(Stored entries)
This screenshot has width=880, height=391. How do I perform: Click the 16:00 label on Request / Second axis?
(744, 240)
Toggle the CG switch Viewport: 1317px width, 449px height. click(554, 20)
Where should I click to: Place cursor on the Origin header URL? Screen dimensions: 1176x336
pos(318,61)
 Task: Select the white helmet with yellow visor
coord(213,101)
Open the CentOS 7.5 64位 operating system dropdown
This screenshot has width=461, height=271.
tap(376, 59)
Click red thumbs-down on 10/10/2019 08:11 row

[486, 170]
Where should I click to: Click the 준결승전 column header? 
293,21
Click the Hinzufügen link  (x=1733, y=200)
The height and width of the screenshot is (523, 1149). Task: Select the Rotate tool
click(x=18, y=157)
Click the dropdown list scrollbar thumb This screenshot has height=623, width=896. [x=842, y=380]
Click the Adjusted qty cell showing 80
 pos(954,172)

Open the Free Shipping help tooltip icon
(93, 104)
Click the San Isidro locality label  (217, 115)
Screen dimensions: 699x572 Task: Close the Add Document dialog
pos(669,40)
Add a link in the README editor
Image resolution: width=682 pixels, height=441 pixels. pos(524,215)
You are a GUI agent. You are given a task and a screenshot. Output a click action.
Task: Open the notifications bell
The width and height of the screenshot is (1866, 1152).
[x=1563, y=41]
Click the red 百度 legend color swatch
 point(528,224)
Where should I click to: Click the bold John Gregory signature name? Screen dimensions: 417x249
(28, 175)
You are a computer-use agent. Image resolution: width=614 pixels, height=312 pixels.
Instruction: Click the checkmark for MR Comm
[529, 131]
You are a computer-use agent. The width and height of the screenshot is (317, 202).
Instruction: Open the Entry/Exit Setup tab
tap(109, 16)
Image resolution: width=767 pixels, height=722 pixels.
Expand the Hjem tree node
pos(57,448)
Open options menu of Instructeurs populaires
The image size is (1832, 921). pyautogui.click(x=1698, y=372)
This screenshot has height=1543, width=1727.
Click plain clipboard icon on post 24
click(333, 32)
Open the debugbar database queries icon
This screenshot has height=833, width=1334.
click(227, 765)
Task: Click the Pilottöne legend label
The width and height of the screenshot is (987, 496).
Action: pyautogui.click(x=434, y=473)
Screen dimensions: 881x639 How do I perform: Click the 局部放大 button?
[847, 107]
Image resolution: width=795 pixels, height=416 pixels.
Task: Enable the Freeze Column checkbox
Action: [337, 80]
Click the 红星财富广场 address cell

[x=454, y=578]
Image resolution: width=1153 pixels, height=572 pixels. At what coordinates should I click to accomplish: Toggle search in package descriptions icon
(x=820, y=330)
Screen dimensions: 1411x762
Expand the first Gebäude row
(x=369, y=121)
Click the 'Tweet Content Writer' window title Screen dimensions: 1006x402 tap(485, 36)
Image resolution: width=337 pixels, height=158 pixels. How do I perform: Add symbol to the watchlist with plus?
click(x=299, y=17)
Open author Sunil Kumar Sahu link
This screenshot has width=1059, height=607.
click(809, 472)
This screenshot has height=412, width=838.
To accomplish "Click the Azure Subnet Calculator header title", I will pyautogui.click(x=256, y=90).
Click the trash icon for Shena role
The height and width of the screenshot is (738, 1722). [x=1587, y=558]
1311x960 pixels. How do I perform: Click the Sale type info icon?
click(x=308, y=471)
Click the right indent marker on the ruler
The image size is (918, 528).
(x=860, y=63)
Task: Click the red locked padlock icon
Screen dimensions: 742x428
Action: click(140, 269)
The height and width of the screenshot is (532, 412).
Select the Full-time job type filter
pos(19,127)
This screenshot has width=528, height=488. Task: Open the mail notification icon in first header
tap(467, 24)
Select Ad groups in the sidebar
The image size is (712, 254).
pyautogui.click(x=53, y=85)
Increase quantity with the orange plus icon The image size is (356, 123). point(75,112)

GOAL. Render the lines above as a JSON list of strings, one string per line, and omit blank lines.

TASK SOLUTION.
[
  "This screenshot has width=880, height=391. How do I perform: Click the 16:00 label on Request / Second axis?",
  "(744, 240)",
  "Toggle the CG switch Viewport: 1317px width, 449px height. click(554, 20)",
  "Where should I click to: Place cursor on the Origin header URL? Screen dimensions: 1176x336",
  "pos(318,61)",
  " Task: Select the white helmet with yellow visor",
  "coord(213,101)",
  "Open the CentOS 7.5 64位 operating system dropdown",
  "This screenshot has width=461, height=271.",
  "tap(376, 59)",
  "Click red thumbs-down on 10/10/2019 08:11 row",
  "[486, 170]",
  "Where should I click to: Click the 준결승전 column header? ",
  "293,21",
  "Click the Hinzufügen link  (x=1733, y=200)",
  "The height and width of the screenshot is (523, 1149). Task: Select the Rotate tool",
  "click(x=18, y=157)",
  "Click the dropdown list scrollbar thumb This screenshot has height=623, width=896. [x=842, y=380]",
  "Click the Adjusted qty cell showing 80",
  " pos(954,172)",
  "Open the Free Shipping help tooltip icon",
  "(93, 104)",
  "Click the San Isidro locality label  (217, 115)",
  "Screen dimensions: 699x572 Task: Close the Add Document dialog",
  "pos(669,40)",
  "Add a link in the README editor",
  "Image resolution: width=682 pixels, height=441 pixels. pos(524,215)",
  "You are a GUI agent. You are given a task and a screenshot. Output a click action.",
  "Task: Open the notifications bell",
  "The width and height of the screenshot is (1866, 1152).",
  "[x=1563, y=41]",
  "Click the red 百度 legend color swatch",
  " point(528,224)",
  "Where should I click to: Click the bold John Gregory signature name? Screen dimensions: 417x249",
  "(28, 175)",
  "You are a computer-use agent. Image resolution: width=614 pixels, height=312 pixels.",
  "Instruction: Click the checkmark for MR Comm",
  "[529, 131]",
  "You are a computer-use agent. The width and height of the screenshot is (317, 202).",
  "Instruction: Open the Entry/Exit Setup tab",
  "tap(109, 16)",
  "Image resolution: width=767 pixels, height=722 pixels.",
  "Expand the Hjem tree node",
  "pos(57,448)",
  "Open options menu of Instructeurs populaires",
  "The image size is (1832, 921). pyautogui.click(x=1698, y=372)",
  "This screenshot has height=1543, width=1727.",
  "Click plain clipboard icon on post 24",
  "click(333, 32)",
  "Open the debugbar database queries icon",
  "This screenshot has height=833, width=1334.",
  "click(227, 765)",
  "Task: Click the Pilottöne legend label",
  "The width and height of the screenshot is (987, 496).",
  "Action: pyautogui.click(x=434, y=473)",
  "Screen dimensions: 881x639 How do I perform: Click the 局部放大 button?",
  "[847, 107]",
  "Image resolution: width=795 pixels, height=416 pixels.",
  "Task: Enable the Freeze Column checkbox",
  "Action: [337, 80]",
  "Click the 红星财富广场 address cell",
  "[x=454, y=578]",
  "Image resolution: width=1153 pixels, height=572 pixels. At what coordinates should I click to accomplish: Toggle search in package descriptions icon",
  "(x=820, y=330)",
  "Screen dimensions: 1411x762",
  "Expand the first Gebäude row",
  "(x=369, y=121)",
  "Click the 'Tweet Content Writer' window title Screen dimensions: 1006x402 tap(485, 36)",
  "Image resolution: width=337 pixels, height=158 pixels. How do I perform: Add symbol to the watchlist with plus?",
  "click(x=299, y=17)",
  "Open author Sunil Kumar Sahu link",
  "This screenshot has width=1059, height=607.",
  "click(809, 472)",
  "This screenshot has height=412, width=838.",
  "To accomplish \"Click the Azure Subnet Calculator header title\", I will pyautogui.click(x=256, y=90).",
  "Click the trash icon for Shena role",
  "The height and width of the screenshot is (738, 1722). [x=1587, y=558]",
  "1311x960 pixels. How do I perform: Click the Sale type info icon?",
  "click(x=308, y=471)",
  "Click the right indent marker on the ruler",
  "The image size is (918, 528).",
  "(x=860, y=63)",
  "Task: Click the red locked padlock icon",
  "Screen dimensions: 742x428",
  "Action: click(140, 269)",
  "The height and width of the screenshot is (532, 412).",
  "Select the Full-time job type filter",
  "pos(19,127)",
  "This screenshot has width=528, height=488. Task: Open the mail notification icon in first header",
  "tap(467, 24)",
  "Select Ad groups in the sidebar",
  "The image size is (712, 254).",
  "pyautogui.click(x=53, y=85)",
  "Increase quantity with the orange plus icon The image size is (356, 123). point(75,112)"
]